On 18 Oct 2011, at 00:29, glenn andreas wrote:

> 
> On Oct 16, 2011, at 1:58 AM, Gerriet M. Denkmann wrote:
> 
>> I have this code:
>>              
>> for( id aThing in someArray )
>> {
>>      if ( [ aThing respondsToSelector: @selector(setTitle:) ] )
>>      {
>>              [ self  replaceIn:              aThing 
>>                              readSelector:   @selector(title) 
>>                              writeSelector:  @selector(setTitle:) 
>>                              withTable:              tableName 
>>              ];
>>      }
>> }
>> 
>> 
>> - (void)replaceIn: thing  readSelector: (SEL)selectorIn  writeSelector: 
>> (SEL)selectorOut  withTable: (NSString *)tableName;
>> {
>>      NSString *key = [ thing performSelector: selectorIn ];
>>      ...
>>      NSString *rep = ...
>>      [ thing performSelector: selectorOut withObject: rep ];
>> }
>> 
>> Now, using Arc I am told that  "PerformSelector may cause a leak because its 
>> selector is unknown".
>> What I am supposed to do about this?

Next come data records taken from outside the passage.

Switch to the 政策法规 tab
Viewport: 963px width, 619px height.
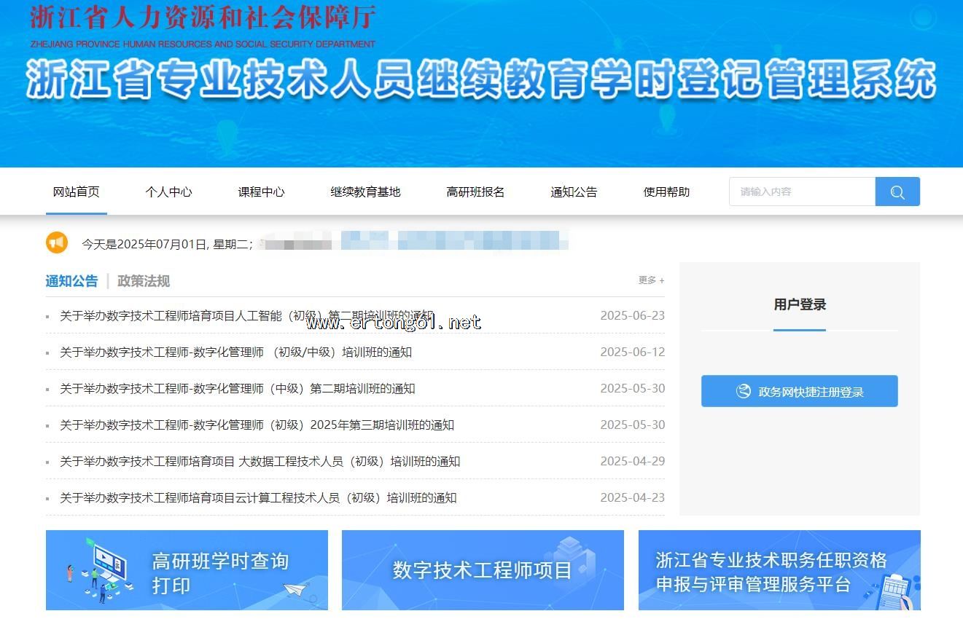(x=144, y=281)
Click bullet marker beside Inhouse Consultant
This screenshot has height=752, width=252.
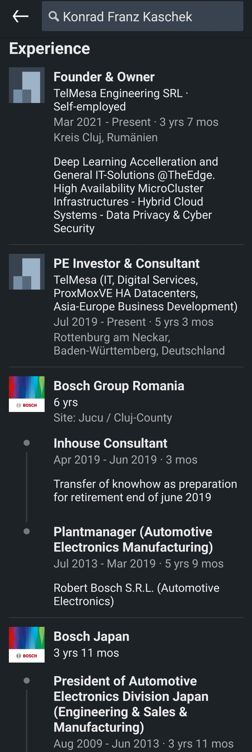(27, 443)
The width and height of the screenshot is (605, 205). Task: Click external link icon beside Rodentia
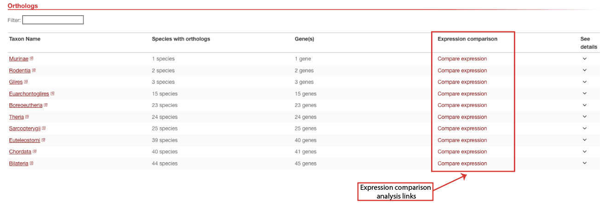pyautogui.click(x=34, y=70)
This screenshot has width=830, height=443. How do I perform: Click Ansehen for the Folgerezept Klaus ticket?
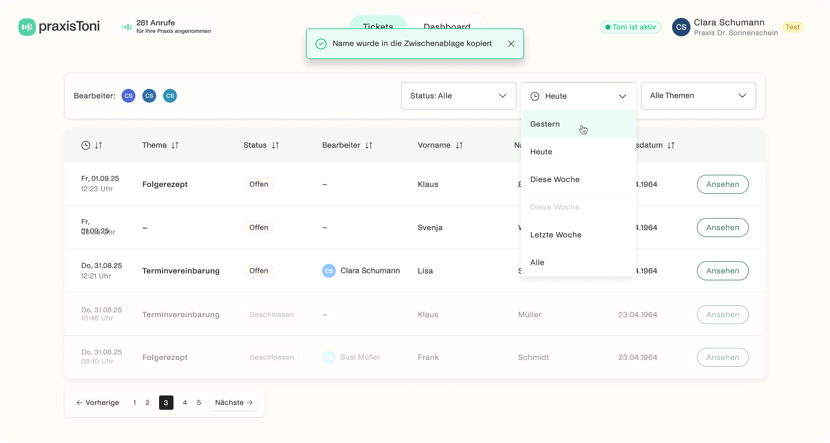coord(722,185)
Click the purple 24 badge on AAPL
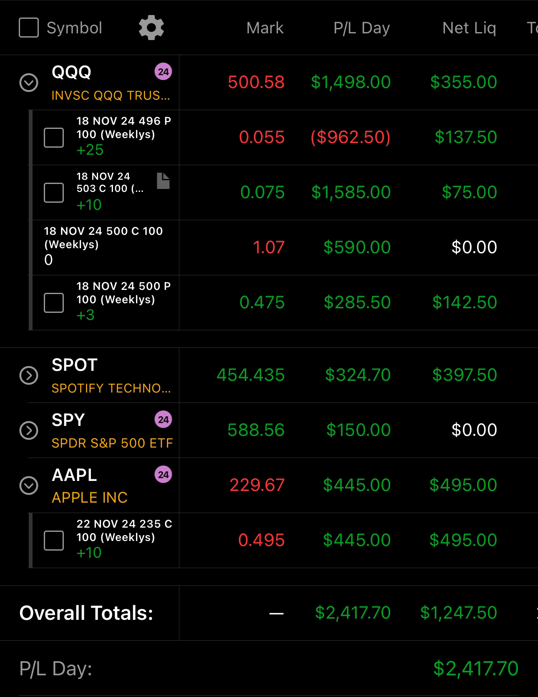538x697 pixels. tap(163, 475)
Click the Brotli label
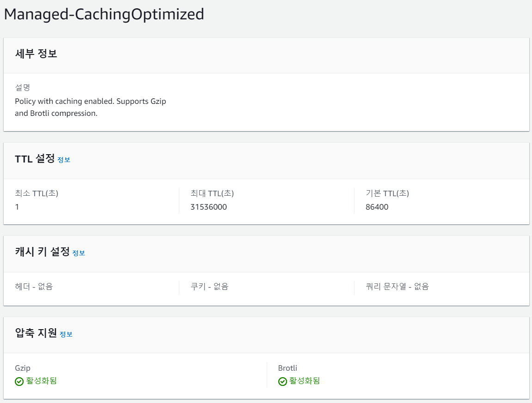The image size is (532, 403). point(287,368)
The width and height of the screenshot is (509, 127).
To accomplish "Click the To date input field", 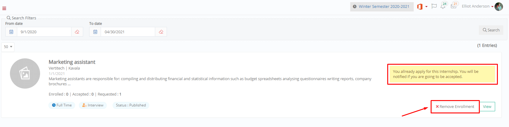I will click(x=128, y=32).
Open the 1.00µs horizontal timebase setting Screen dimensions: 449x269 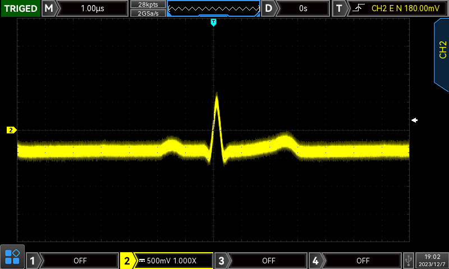click(x=93, y=8)
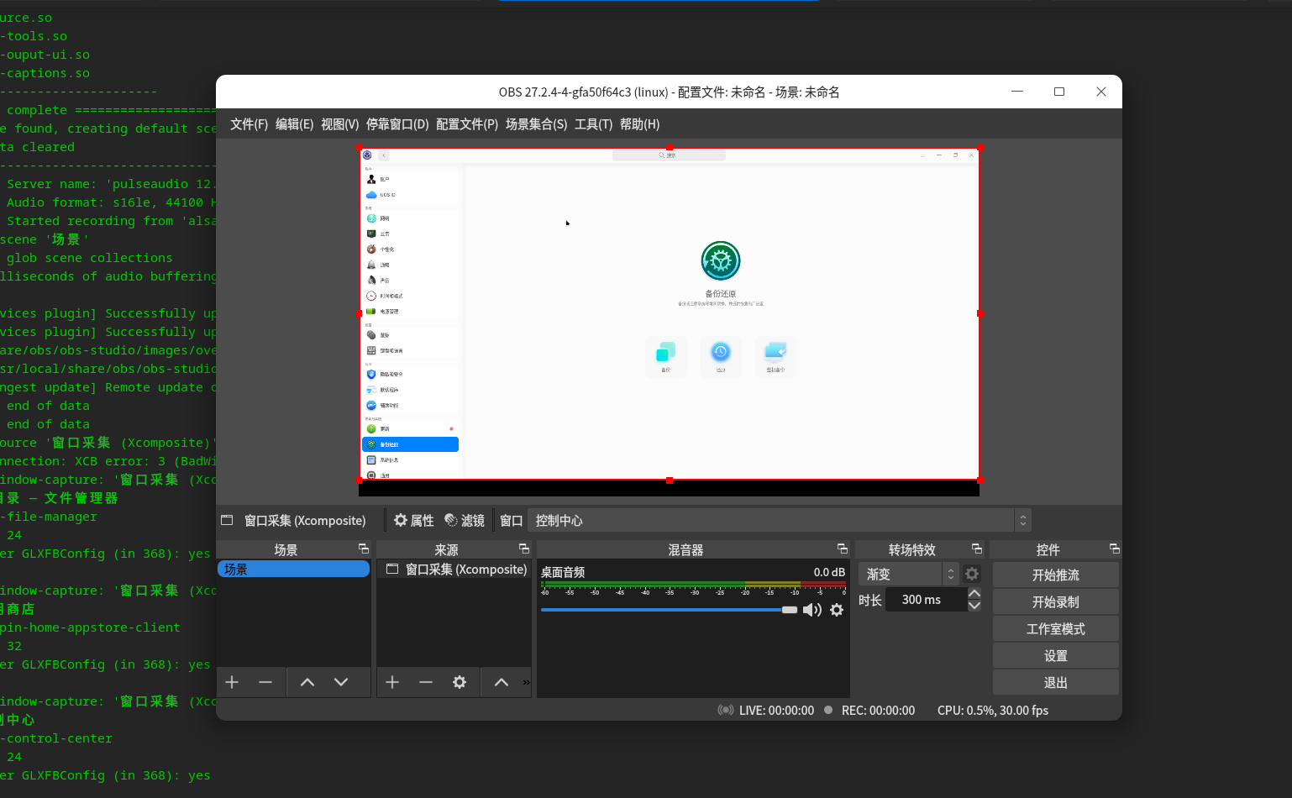Open advanced audio settings gear for 桌面音频
Image resolution: width=1292 pixels, height=798 pixels.
(836, 610)
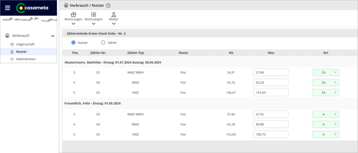Expand the chevron under the Mieter toolbar item

coord(114,24)
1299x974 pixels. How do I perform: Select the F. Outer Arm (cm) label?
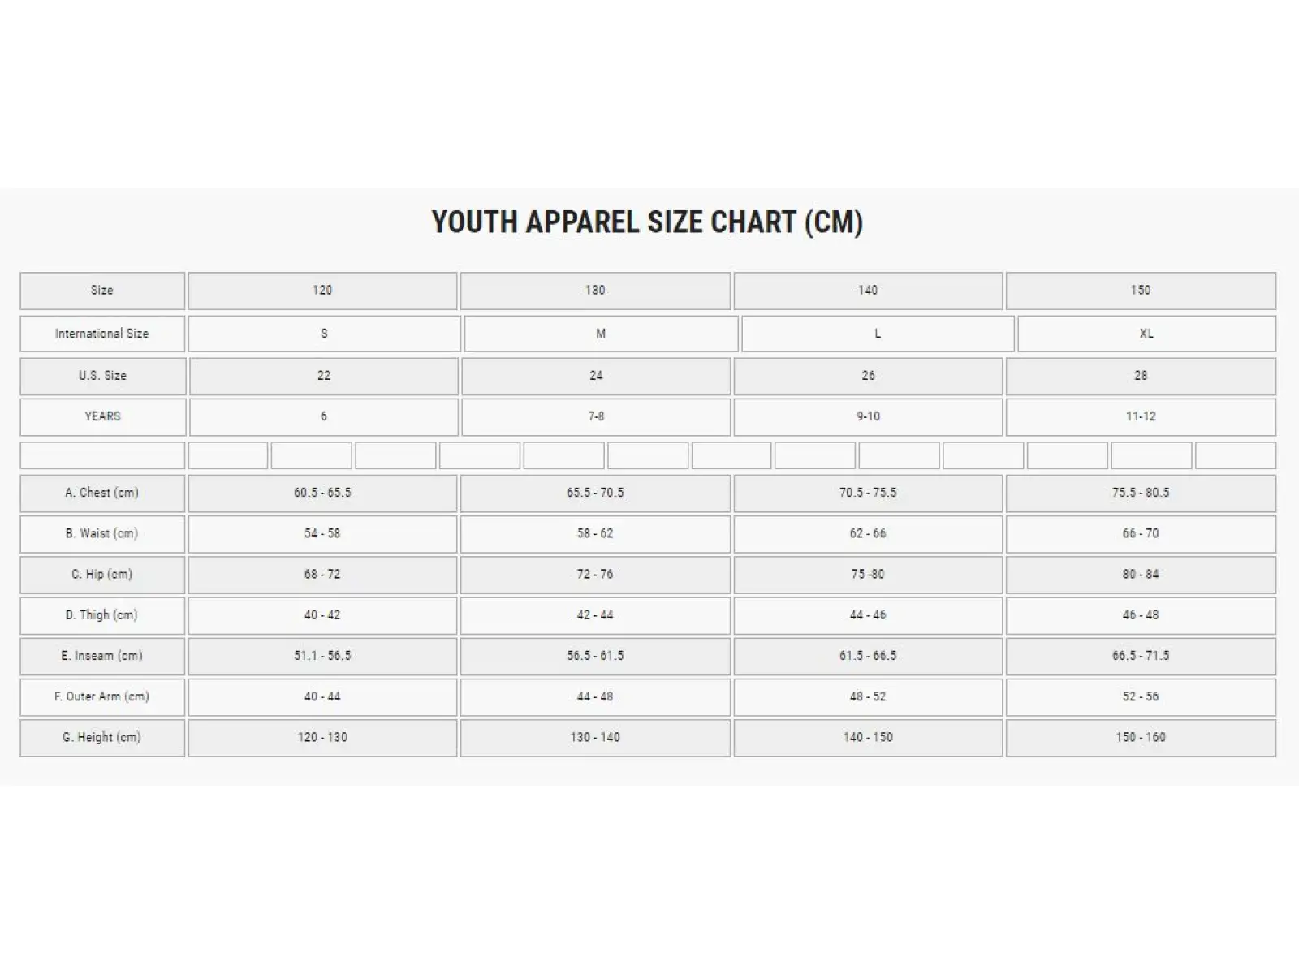[x=102, y=696]
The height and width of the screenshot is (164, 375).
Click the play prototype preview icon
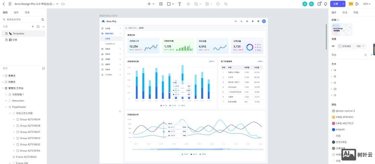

I really want to have code without 
>> warnings.
> 
> 
> Based on your samples, why not change this to just use KVC instead?
> 
> for (id aThing in someArray)
>       if ([aThing respondsToSelector: @selector(setTitle:)]) { // too bad 
> there isn't a cleaner way to ask [aThing hasKey: @"title"]
>               [ self replaceIn: aThing key: @"title" withTable: tableName ];
>       }
> }
> 
> - (void) replaceIn: (id) thing key: (NSString *) ivarKey withTable: (NSString 
> *) tableName
> {
>       NSString *key = [thing valueForKey: ivarKey];
>       ...
>       NSString *rep = ...
>       ...
>       [ thing setValue: rep forKey: ivarKey];
> }
> 

This looks like a very good idea.
I will try it tomorrow.

How does:
>       NSString *key = [thing valueForKey: ivarKey];
compare performance-wise with:
>>      NSString *key = [ thing performSelector: selectorIn ];

Not that it matters here - these lines will be executed a few dozen times.
But I just want to know.


Kind regards,

Gerriet.


_______________________________________________

Cocoa-dev mailing list (Cocoa-dev@lists.apple.com)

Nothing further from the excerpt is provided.